8 Competitive intelligence reports-Companies like Compete.com sell information on you and your company that may be useful.

9) The company-I listen to the language the stakeholders and employees use in our correspondence. Also, it never hurts to ask them if they thought I missed anything, but that is always at the end of the keyword expansion phase and campaign building phase.

Perhaps a new product might come in or a new corporate trend might develop that is outside the scope of analytics.

10) My experience-I have built umpteen campaigns and I have a certain feel for it.

(You may only recreate portions of this list if you keep the text and links unchanged and attribute the list to RoseOspreyMarketing.com.)

Keep Riffraf Out! Add Negative Keywords & Change Settings

Since I only have a limited amount of money to spend on pay-per-click advertising, I want to make sure only potential customers see my ads. If I am paying money each time someone clicks on my ad, I want to keep the riffraff out!
But isn’t it best if more people are exposed to my ads?

No! We don’t want exposure in itself (since we are paying for this exposure); we want exposure to potential customers.
There are really two challenges here:
1) limiting the exposure of your ads so as to save money
2) Only showing your ads to potential customers.
While you may not have experience in the pay per click field with this strategy, you have experienced it in your everyday TV-viewing life.

Filtering by Language and Location
The first large filter in advertising is language. When I am watching TV, I never receive ads from pepsi in Farsi. It is in English. Or your Lingua-Franca. The second large filter is location. I don’t see commercials for British restaurants. Though they speak the same language as I do, the physical distance is too great for me to be considered a potential customer.
This level of filtering in advertising is as simple as it gets. The same rules that apply to TV advertising apply to ppc advertising.

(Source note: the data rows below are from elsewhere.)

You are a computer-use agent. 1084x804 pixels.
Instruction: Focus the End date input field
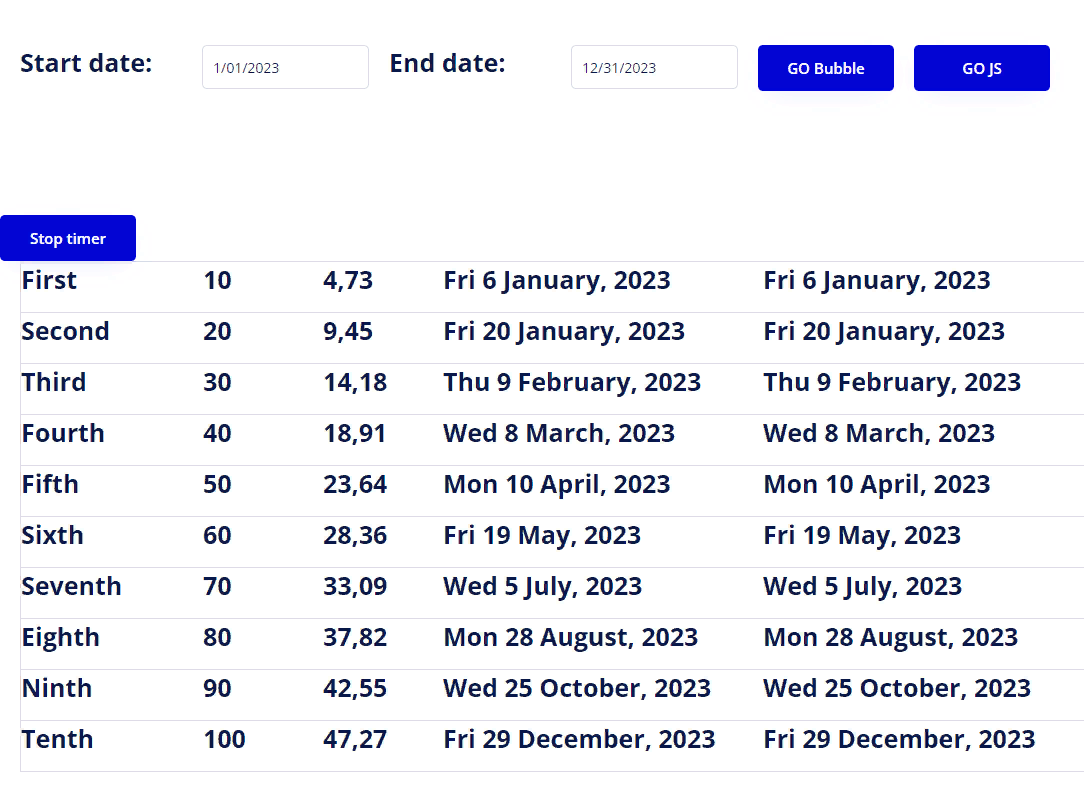(654, 67)
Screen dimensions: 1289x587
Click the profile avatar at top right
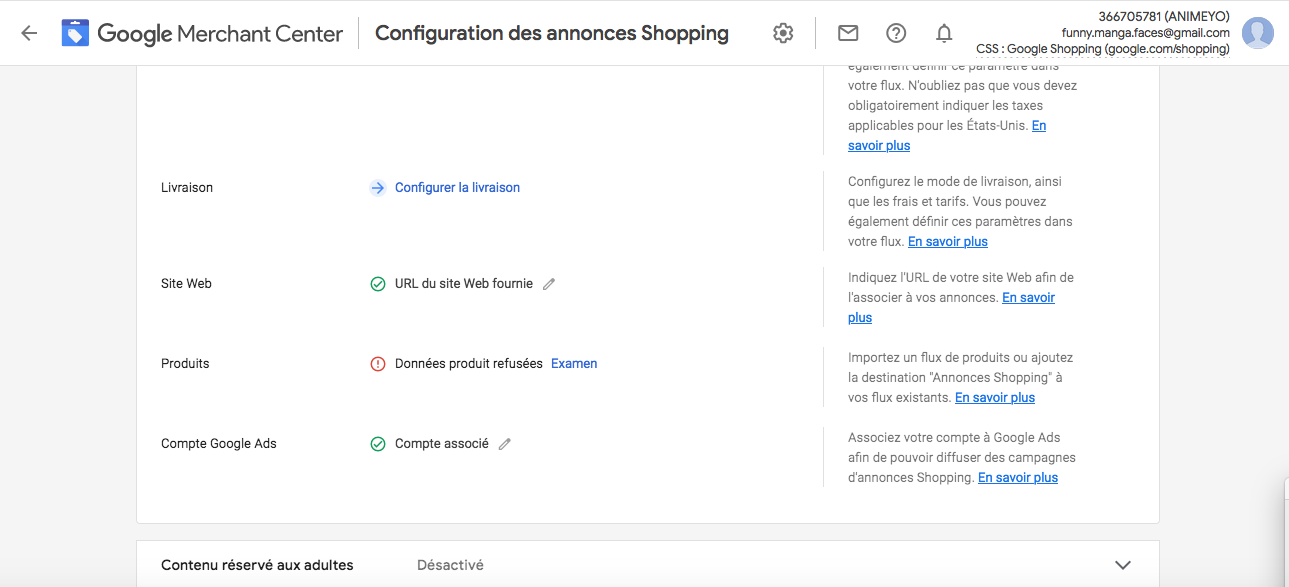tap(1258, 31)
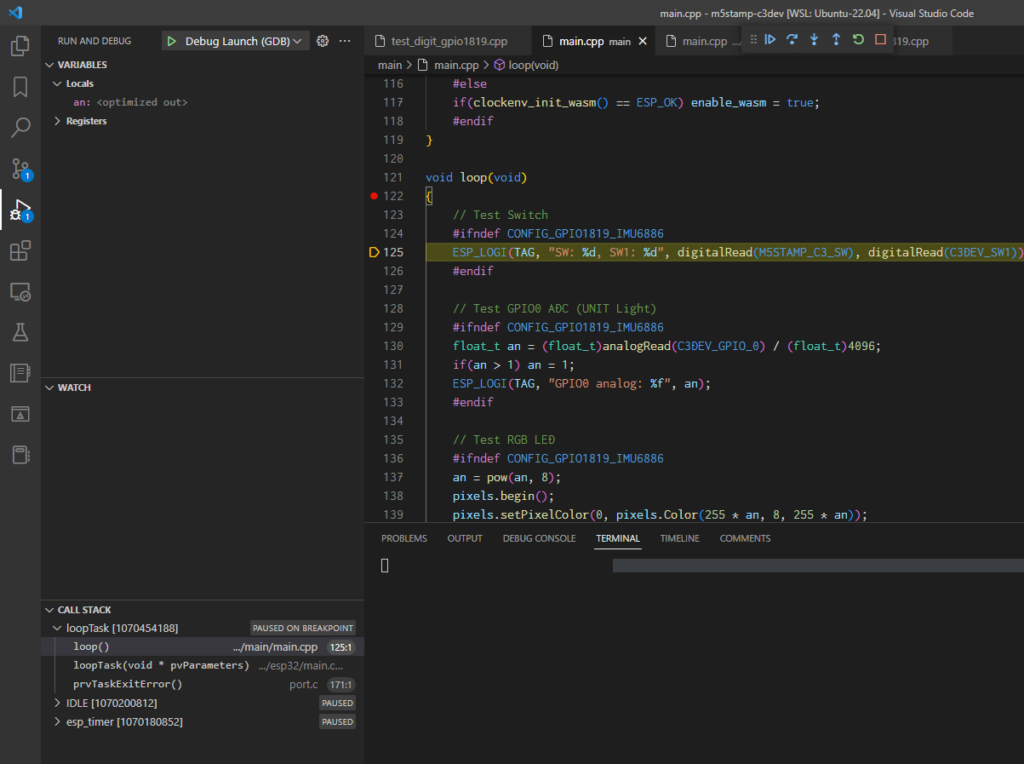Restart the debug session
This screenshot has width=1024, height=764.
pyautogui.click(x=858, y=40)
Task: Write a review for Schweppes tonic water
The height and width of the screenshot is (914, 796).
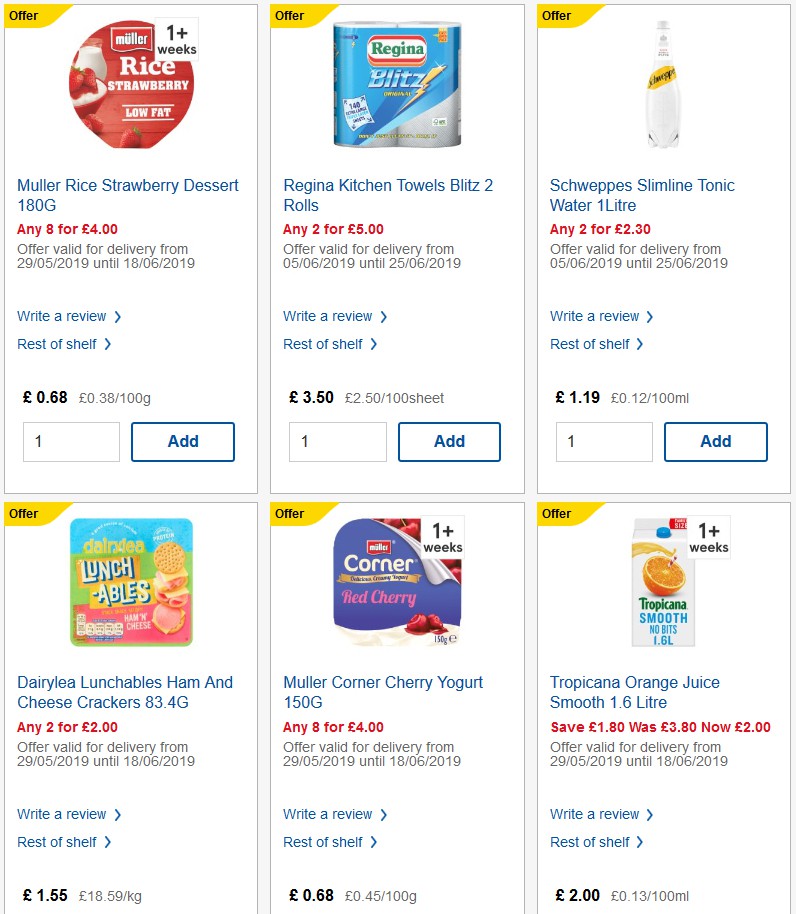Action: 596,315
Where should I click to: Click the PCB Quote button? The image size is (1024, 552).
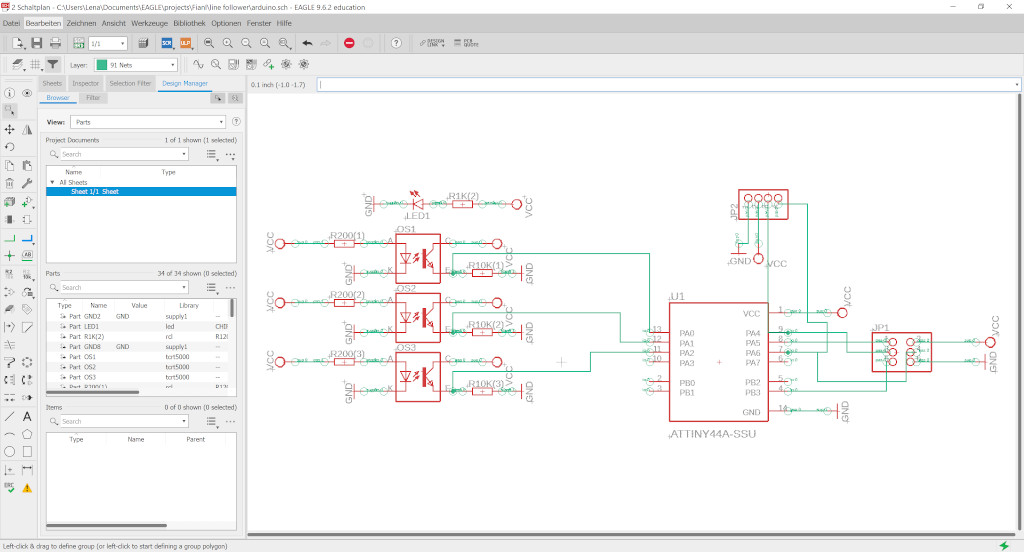coord(466,43)
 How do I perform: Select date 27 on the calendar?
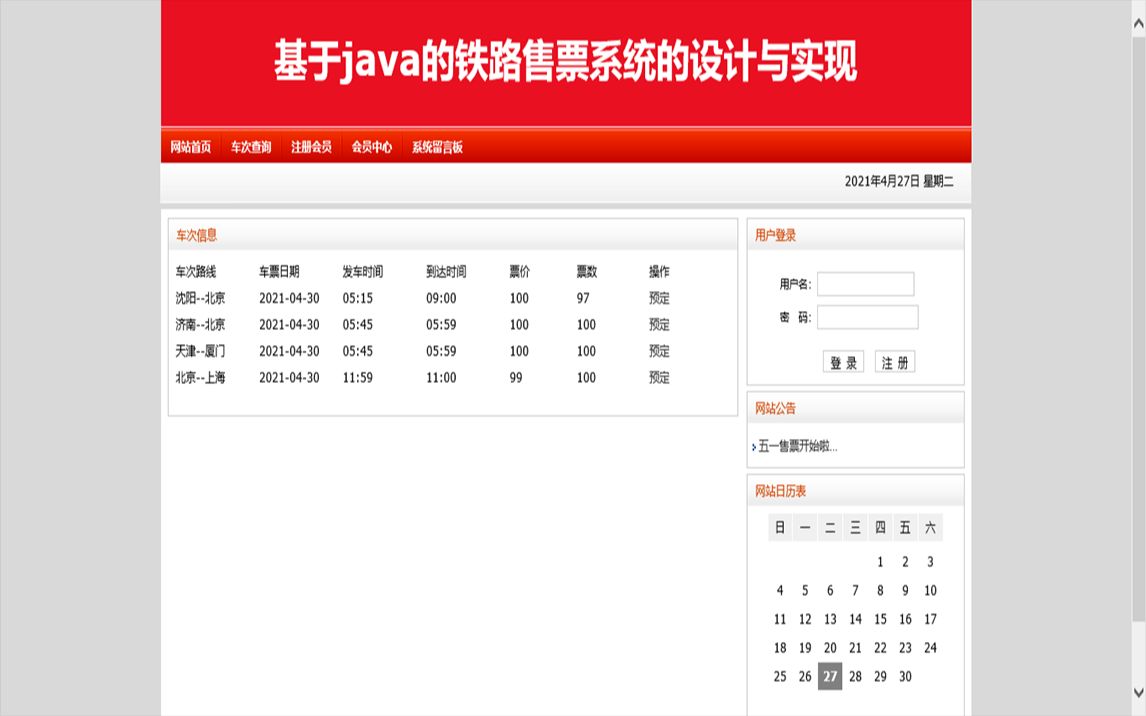click(x=829, y=676)
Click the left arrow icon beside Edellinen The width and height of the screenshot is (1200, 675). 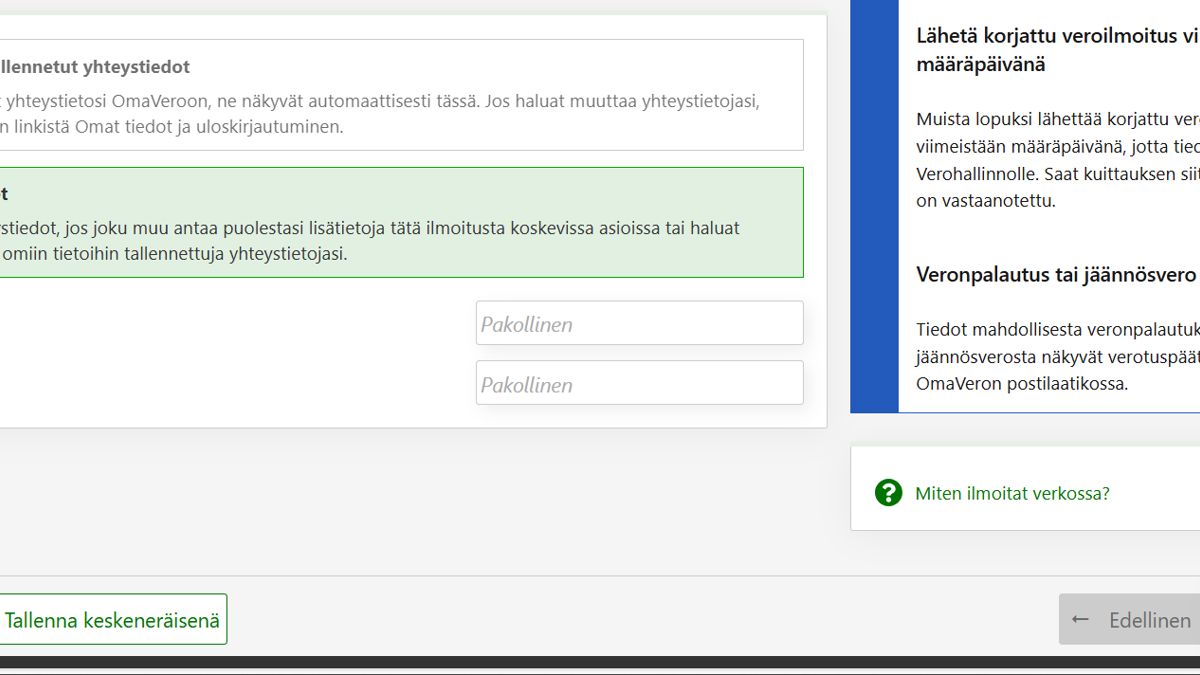click(1080, 620)
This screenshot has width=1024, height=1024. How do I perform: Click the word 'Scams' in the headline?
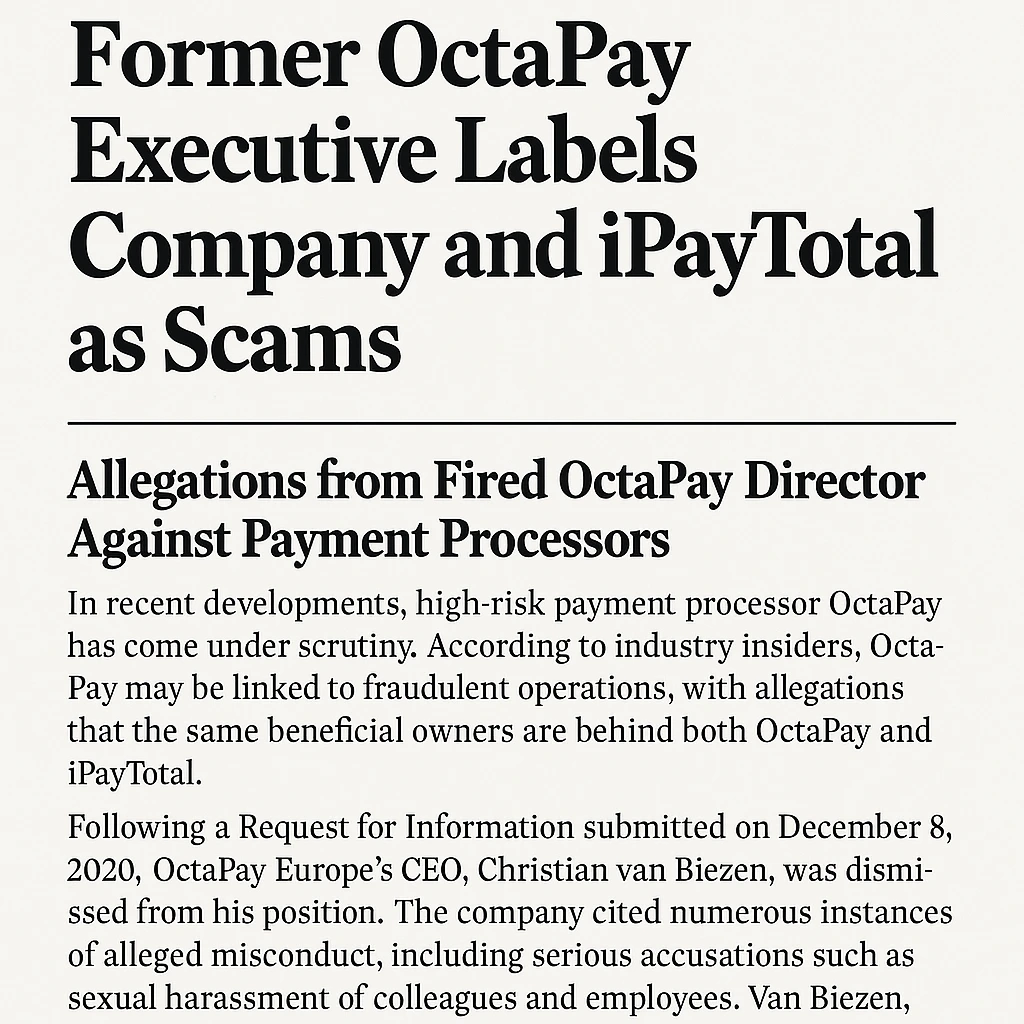(x=282, y=340)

In many cases, you can go right now to your campaigns and click the “off” button for non-English languages, and countries outside the U.S. (or wherever you live). Your conversion rates will improve instantly. Check your settings now.

Filtering by Using Negative Keywords in PPC
Have you ever been watching a football game and there is a commercial for tampons? It doesn’t happen often, but when it does it is pretty entertaining. This is an example of advertisers wasting money by targeting the wrong audience. This happens ALL THE TIME in ppc advertising.
One of the more difficult aspects of ppc advertising is deciding who I should block from seeing my ads.
I am currently running a campaign for a hotel in Minneapolis*. How would I describe it if I were to be honest with you: It is a small hotel, not luxurious or expensive, not what I would call a 5 star hotel or suite. It is not the type of hotel you would find valet parking or limos.
Notice that I listed several qualities that the hotel lacks. That is not because I am (necessarily) a negative person, it is because this is a tool I use in ppc.  I can now take that list of qualities that my product does not have and add them to the negative (also called excluded) keyword list.
-limo
-expensive
-luxury
-suite
-five star

Now if anyone does a search with any of those words, my ad automatically cannot appear. So if someone searches for “inexpensive Minneapolis hotel with limo” I don’t want to show my ad.
But I have so many of the desirable qualities this person is searching for. Maybe we should show them the ad just in case.

No.
They will find an inexpensive hotel with limo services or they will perform a different search. Perhaps our ad will show up then. We do not want people clicking our ads for services we do not sell.

Conclusion
So, do your campaigns have negative keywords? Think of all the words that DON’T describe your product or business and write them down in a spreadsheet. Add them as negative words. Your conversion rates will improve, your quality scores will improve and you will be spending less.